See this Google Drive folder for an example project with inputs and outputs, as well as other reference videos created throughout the process of working on this project.
We assume that the reference video is longer than the test video--the offset between videos and generated audio are based on the reference video clip. Pose estimation models work best when the input is of a single individual who is centered in the video and the video is cropped to the individual. Feedback is provided in the form of the problem sections that score below the 25th percentile of all scores, and the top n half second sections that had the lowest scores, where the scores are given by a specified metric.
The main script in video_analyzer.py
shows an example run using Stacked Hourglass for inference. Creating a Video_Analyzer object requires a name for the choreo you are analyzing, two video filenames (one for reference, one for test), as well as a base path for saving your output(s) to, and desired frame rate.

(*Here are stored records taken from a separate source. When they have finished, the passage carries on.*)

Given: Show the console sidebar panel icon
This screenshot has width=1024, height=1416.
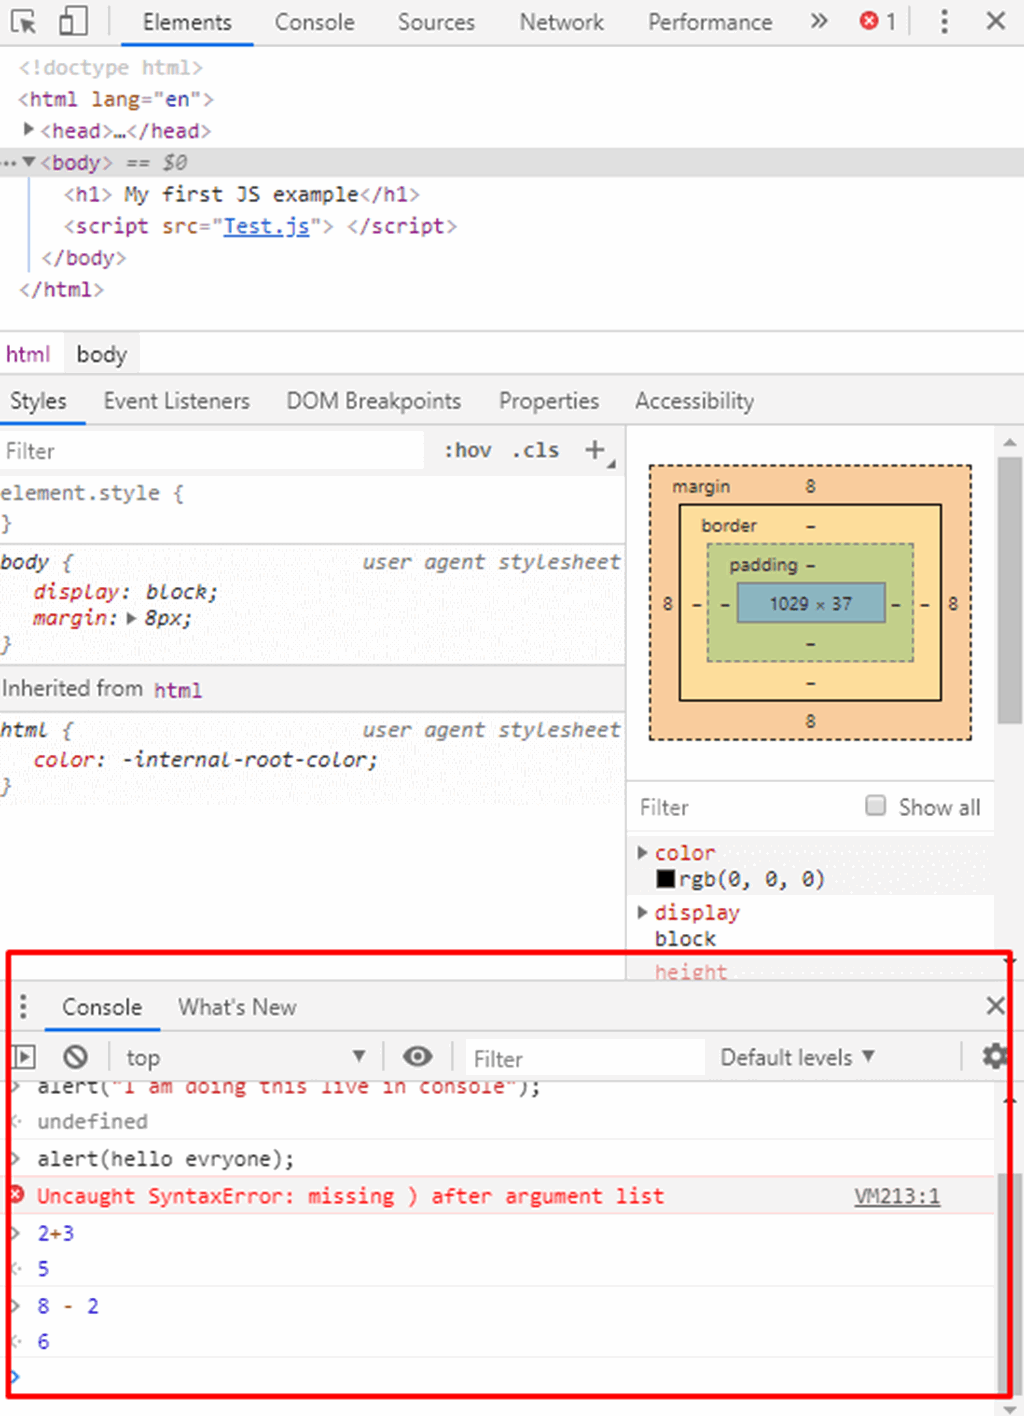Looking at the screenshot, I should coord(22,1056).
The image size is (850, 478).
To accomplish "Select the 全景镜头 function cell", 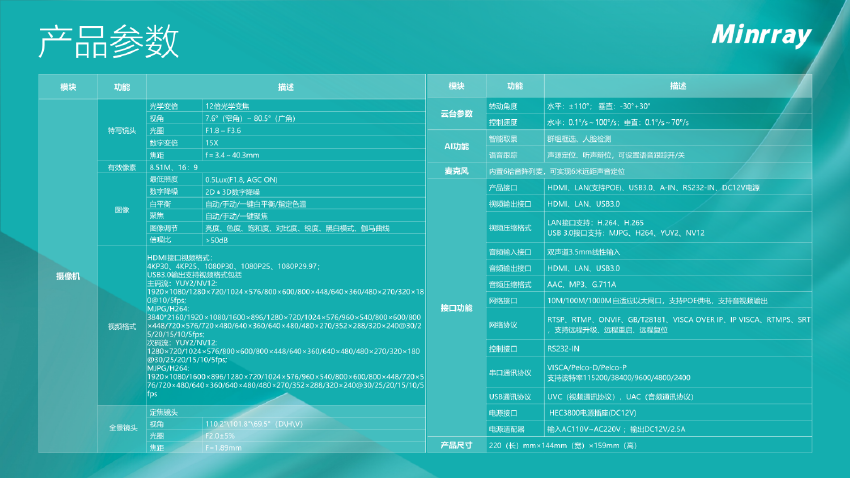I will pyautogui.click(x=121, y=429).
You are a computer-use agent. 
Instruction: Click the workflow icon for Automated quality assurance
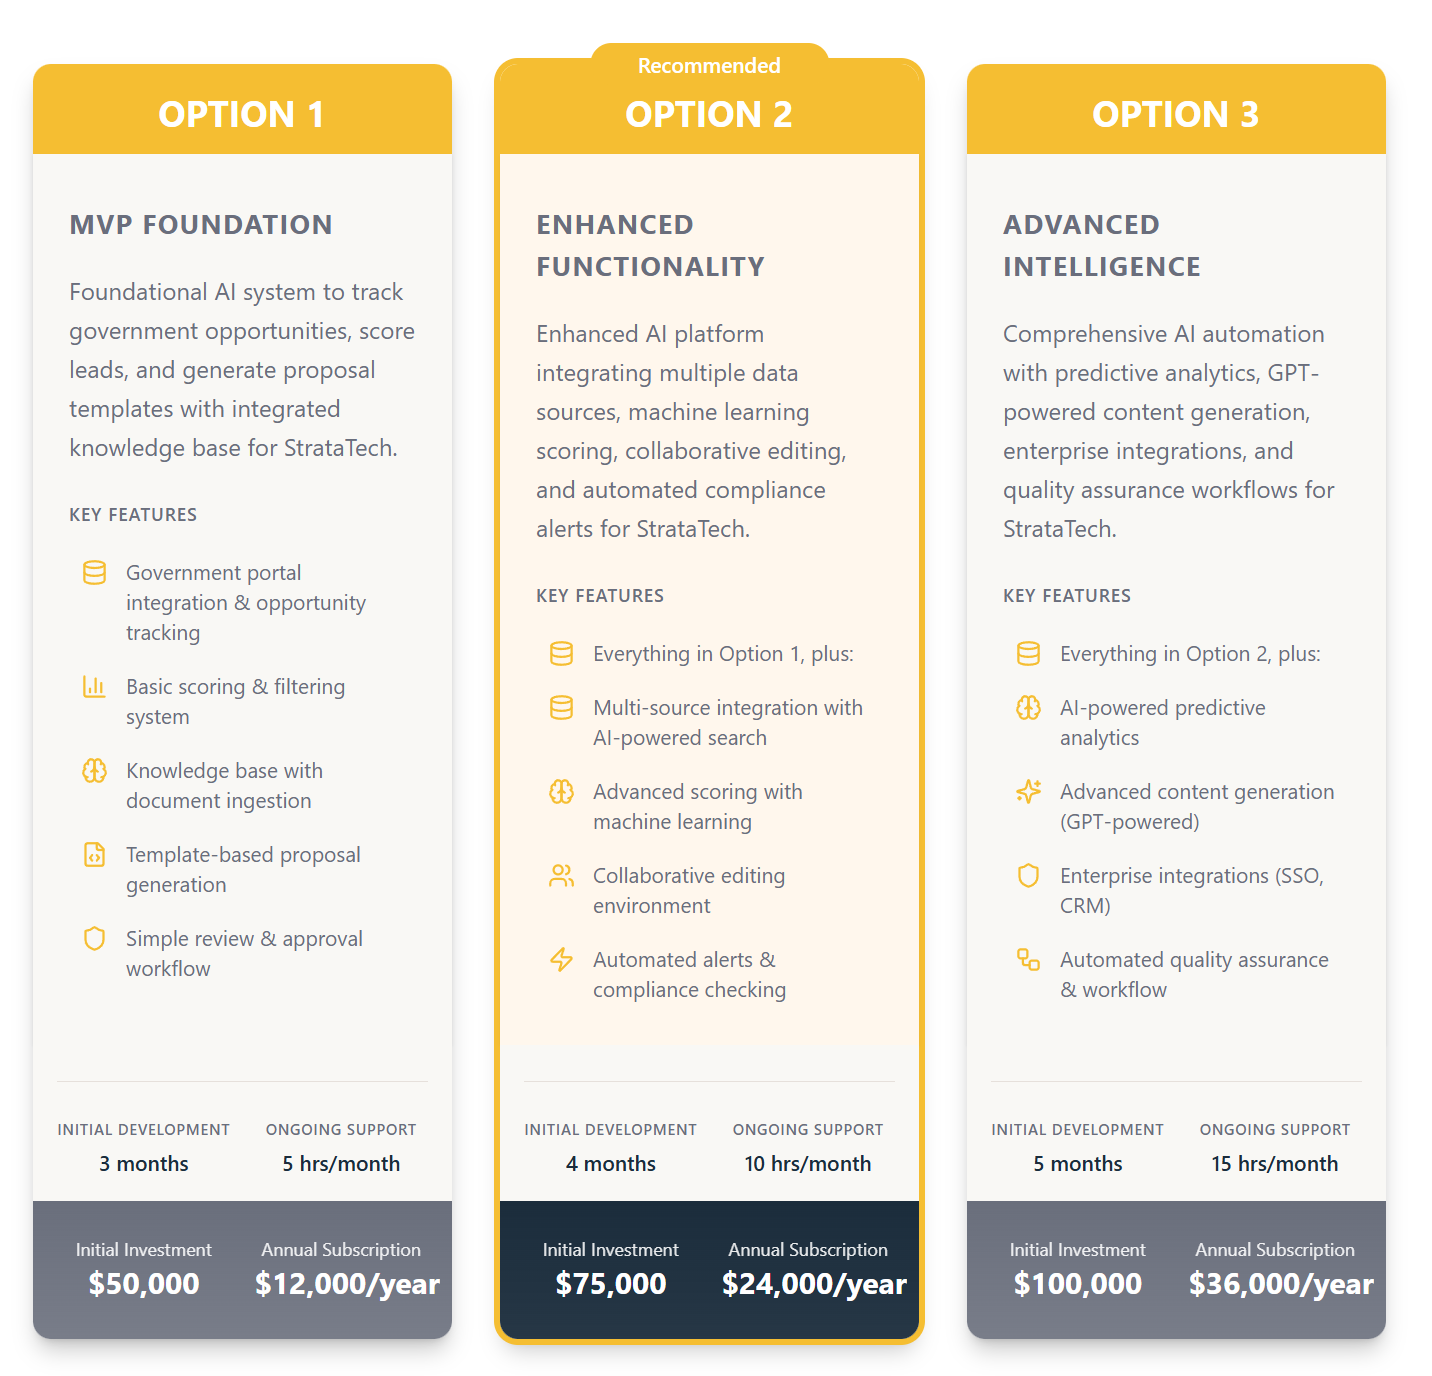1028,959
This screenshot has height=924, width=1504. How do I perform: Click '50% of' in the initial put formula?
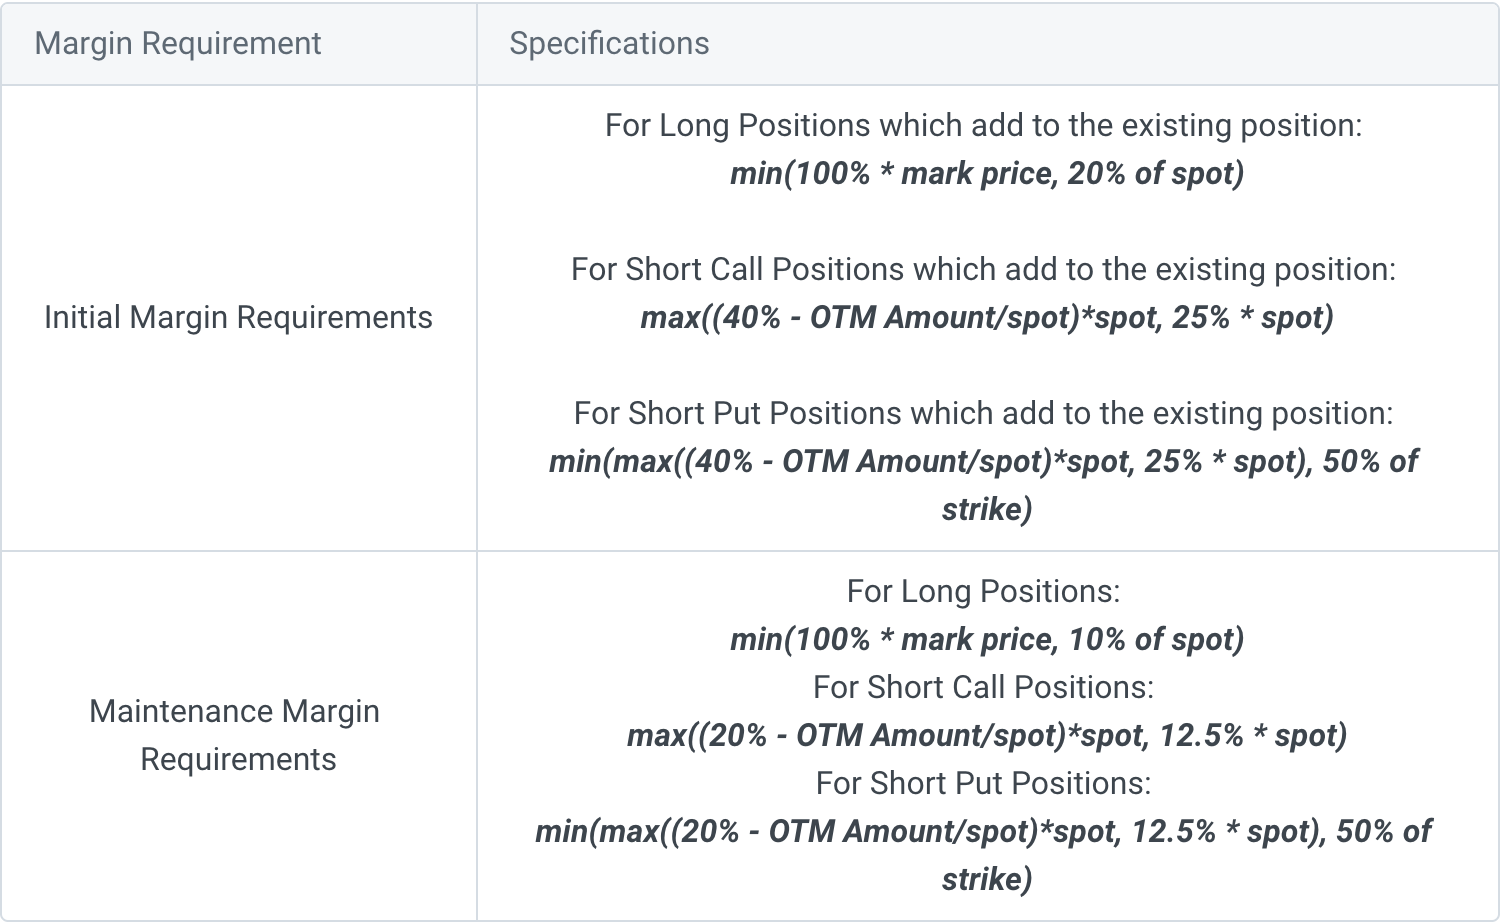1370,462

Call the initial_processing_for_openpose
function in the Video_Analyzer
class found in the video_analyzer.py
folder to generate the resulting audio and trimmed reference video based on the offset between the test and reference videos.
For the rest of the pipeline, we recommend downloading the Pose_Detection_with_OpenPose_and_Video_Feedback.ipynb
notebook and running it on Google Colab. Upload the test video, reference video, and audio file to the Colab session, and make sure that Runtime is set to GPU. Use the Colab notebook to generate predictions and output videos.
Here is an overview:
- Install OpenPose (~14 minutes)
- Run OpenPose on videos (~2 minutes for a 20 second video)
- Extraction of frame data
- Score analysis
- Post processing (~3 minutes to generate merged video and add audio)
See the OpenPose and StackedHourglass papers and implementation Github code below.
Specific libraries used: Moviepy for editing audio and video clips, align videos by sound for aligning the test and reference videos.